*** Begin section ***

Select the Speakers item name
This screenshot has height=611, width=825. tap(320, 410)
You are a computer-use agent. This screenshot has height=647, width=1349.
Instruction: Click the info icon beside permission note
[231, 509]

*** End section ***

- WORK TASK
Copy exactly the lines from the one containing "Instruction: Click the" through the last line of the records, both included, and nothing else.

- ANSWER TO THIS TASK
Instruction: Click the info icon beside permission note
[231, 509]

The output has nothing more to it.